*** RAW DATA ***

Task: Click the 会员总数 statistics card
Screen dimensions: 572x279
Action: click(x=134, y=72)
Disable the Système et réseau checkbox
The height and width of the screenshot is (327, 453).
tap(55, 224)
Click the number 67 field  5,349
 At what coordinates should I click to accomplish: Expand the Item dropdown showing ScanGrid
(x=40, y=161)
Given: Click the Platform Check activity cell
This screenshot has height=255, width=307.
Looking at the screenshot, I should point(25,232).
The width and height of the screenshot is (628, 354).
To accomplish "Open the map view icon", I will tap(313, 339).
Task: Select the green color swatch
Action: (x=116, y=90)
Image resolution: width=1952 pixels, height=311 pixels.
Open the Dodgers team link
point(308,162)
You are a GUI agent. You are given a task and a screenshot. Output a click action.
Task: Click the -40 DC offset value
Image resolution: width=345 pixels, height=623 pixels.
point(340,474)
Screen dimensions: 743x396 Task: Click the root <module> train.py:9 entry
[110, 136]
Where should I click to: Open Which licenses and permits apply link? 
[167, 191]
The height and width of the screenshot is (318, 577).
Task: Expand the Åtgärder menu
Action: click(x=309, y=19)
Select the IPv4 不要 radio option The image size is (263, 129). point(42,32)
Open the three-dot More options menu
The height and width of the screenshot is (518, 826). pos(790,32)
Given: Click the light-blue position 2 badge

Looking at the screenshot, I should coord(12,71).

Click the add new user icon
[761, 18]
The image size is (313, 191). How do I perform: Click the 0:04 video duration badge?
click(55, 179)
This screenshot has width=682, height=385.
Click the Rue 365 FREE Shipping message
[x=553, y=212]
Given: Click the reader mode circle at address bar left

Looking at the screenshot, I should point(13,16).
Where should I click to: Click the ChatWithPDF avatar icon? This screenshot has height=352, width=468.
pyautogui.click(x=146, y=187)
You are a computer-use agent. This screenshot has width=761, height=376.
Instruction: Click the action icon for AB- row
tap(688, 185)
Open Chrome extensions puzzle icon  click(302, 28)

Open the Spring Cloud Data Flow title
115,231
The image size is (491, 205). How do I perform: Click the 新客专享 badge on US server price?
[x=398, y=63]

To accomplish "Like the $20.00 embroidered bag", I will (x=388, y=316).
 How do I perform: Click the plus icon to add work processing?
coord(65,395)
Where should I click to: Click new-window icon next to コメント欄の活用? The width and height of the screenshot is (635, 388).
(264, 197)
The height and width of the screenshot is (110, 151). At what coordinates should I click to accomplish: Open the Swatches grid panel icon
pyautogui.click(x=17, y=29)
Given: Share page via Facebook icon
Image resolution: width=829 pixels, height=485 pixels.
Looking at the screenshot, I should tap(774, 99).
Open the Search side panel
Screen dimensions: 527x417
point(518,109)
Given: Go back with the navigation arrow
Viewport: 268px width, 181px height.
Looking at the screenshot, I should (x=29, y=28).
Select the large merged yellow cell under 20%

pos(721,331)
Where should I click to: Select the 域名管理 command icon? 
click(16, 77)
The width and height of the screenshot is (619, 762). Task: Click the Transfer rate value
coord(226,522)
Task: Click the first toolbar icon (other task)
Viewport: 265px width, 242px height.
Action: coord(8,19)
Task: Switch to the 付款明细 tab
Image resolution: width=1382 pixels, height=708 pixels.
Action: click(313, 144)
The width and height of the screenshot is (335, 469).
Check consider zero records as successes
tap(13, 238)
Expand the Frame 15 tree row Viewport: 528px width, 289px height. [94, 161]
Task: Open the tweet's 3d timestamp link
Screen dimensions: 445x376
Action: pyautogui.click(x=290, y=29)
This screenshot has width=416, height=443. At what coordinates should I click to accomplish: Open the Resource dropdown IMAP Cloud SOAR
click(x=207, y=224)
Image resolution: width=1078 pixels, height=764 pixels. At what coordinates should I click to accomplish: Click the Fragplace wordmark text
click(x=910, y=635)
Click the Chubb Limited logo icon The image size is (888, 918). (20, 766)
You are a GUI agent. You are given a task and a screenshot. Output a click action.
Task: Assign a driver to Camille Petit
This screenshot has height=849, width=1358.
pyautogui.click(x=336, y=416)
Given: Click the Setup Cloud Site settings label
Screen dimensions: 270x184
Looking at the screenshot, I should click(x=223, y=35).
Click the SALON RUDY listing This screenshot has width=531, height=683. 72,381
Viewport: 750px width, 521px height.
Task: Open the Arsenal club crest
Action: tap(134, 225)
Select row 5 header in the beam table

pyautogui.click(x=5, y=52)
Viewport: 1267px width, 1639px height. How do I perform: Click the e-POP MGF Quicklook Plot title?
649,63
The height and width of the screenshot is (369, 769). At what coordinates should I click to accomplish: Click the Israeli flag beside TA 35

*** End of RAW DATA ***

§ **PROBLEM STATEMENT**:
The answer must reproduce all of the entries exactly.

§ **FINAL ANSWER**:
Task: Click the 会员总数 statistics card
Screen dimensions: 572x279
Action: click(x=134, y=72)
Disable the Système et réseau checkbox
The height and width of the screenshot is (327, 453).
tap(55, 224)
Click the number 67 field  5,349
 At what coordinates should I click to accomplish: Expand the Item dropdown showing ScanGrid
(x=40, y=161)
Given: Click the Platform Check activity cell
This screenshot has height=255, width=307.
Looking at the screenshot, I should point(25,232).
The width and height of the screenshot is (628, 354).
To accomplish "Open the map view icon", I will tap(313, 339).
Task: Select the green color swatch
Action: (x=116, y=90)
Image resolution: width=1952 pixels, height=311 pixels.
Open the Dodgers team link
point(308,162)
You are a GUI agent. You are given a task and a screenshot. Output a click action.
Task: Click the -40 DC offset value
Image resolution: width=345 pixels, height=623 pixels.
point(340,474)
Screen dimensions: 743x396 Task: Click the root <module> train.py:9 entry
[110, 136]
Where should I click to: Open Which licenses and permits apply link? 
[167, 191]
The height and width of the screenshot is (318, 577).
Task: Expand the Åtgärder menu
Action: click(x=309, y=19)
Select the IPv4 不要 radio option The image size is (263, 129). point(42,32)
Open the three-dot More options menu
The height and width of the screenshot is (518, 826). pos(790,32)
Given: Click the light-blue position 2 badge

Looking at the screenshot, I should coord(12,71).

Click the add new user icon
[761, 18]
The image size is (313, 191). How do I perform: Click the 0:04 video duration badge?
click(55, 179)
This screenshot has width=682, height=385.
Click the Rue 365 FREE Shipping message
[x=553, y=212]
Given: Click the reader mode circle at address bar left

Looking at the screenshot, I should point(13,16).
Where should I click to: Click the ChatWithPDF avatar icon? This screenshot has height=352, width=468.
pyautogui.click(x=146, y=187)
You are a computer-use agent. This screenshot has width=761, height=376.
Instruction: Click the action icon for AB- row
tap(688, 185)
Open Chrome extensions puzzle icon  click(302, 28)

Open the Spring Cloud Data Flow title
115,231
The image size is (491, 205). How do I perform: Click the 新客专享 badge on US server price?
[x=398, y=63]

To accomplish "Like the $20.00 embroidered bag", I will (x=388, y=316).
 How do I perform: Click the plus icon to add work processing?
coord(65,395)
Where should I click to: Click new-window icon next to コメント欄の活用? The width and height of the screenshot is (635, 388).
(264, 197)
The height and width of the screenshot is (110, 151). At what coordinates should I click to accomplish: Open the Swatches grid panel icon
pyautogui.click(x=17, y=29)
Given: Share page via Facebook icon
Image resolution: width=829 pixels, height=485 pixels.
Looking at the screenshot, I should tap(774, 99).
Open the Search side panel
Screen dimensions: 527x417
point(518,109)
Given: Go back with the navigation arrow
Viewport: 268px width, 181px height.
Looking at the screenshot, I should (x=29, y=28).
Select the large merged yellow cell under 20%

pos(721,331)
Where should I click to: Select the 域名管理 command icon? 
click(16, 77)
The width and height of the screenshot is (619, 762). Task: Click the Transfer rate value
coord(226,522)
Task: Click the first toolbar icon (other task)
Viewport: 265px width, 242px height.
Action: coord(8,19)
Task: Switch to the 付款明细 tab
Image resolution: width=1382 pixels, height=708 pixels.
Action: click(313, 144)
The width and height of the screenshot is (335, 469).
Check consider zero records as successes
tap(13, 238)
Expand the Frame 15 tree row Viewport: 528px width, 289px height. [94, 161]
Task: Open the tweet's 3d timestamp link
Screen dimensions: 445x376
Action: pyautogui.click(x=290, y=29)
This screenshot has width=416, height=443. At what coordinates should I click to accomplish: Open the Resource dropdown IMAP Cloud SOAR
click(x=207, y=224)
Image resolution: width=1078 pixels, height=764 pixels. At what coordinates should I click to accomplish: Click the Fragplace wordmark text
click(x=910, y=635)
Click the Chubb Limited logo icon The image size is (888, 918). (20, 766)
You are a GUI agent. You are given a task and a screenshot. Output a click action.
Task: Assign a driver to Camille Petit
This screenshot has height=849, width=1358.
pyautogui.click(x=336, y=416)
Given: Click the Setup Cloud Site settings label
Screen dimensions: 270x184
Looking at the screenshot, I should click(x=223, y=35).
Click the SALON RUDY listing This screenshot has width=531, height=683. 72,381
Viewport: 750px width, 521px height.
Task: Open the Arsenal club crest
Action: tap(134, 225)
Select row 5 header in the beam table

pyautogui.click(x=5, y=52)
Viewport: 1267px width, 1639px height. How do I perform: Click the e-POP MGF Quicklook Plot title?
649,63
The height and width of the screenshot is (369, 769). At what coordinates should I click to accomplish: Click the Israeli flag beside TA 35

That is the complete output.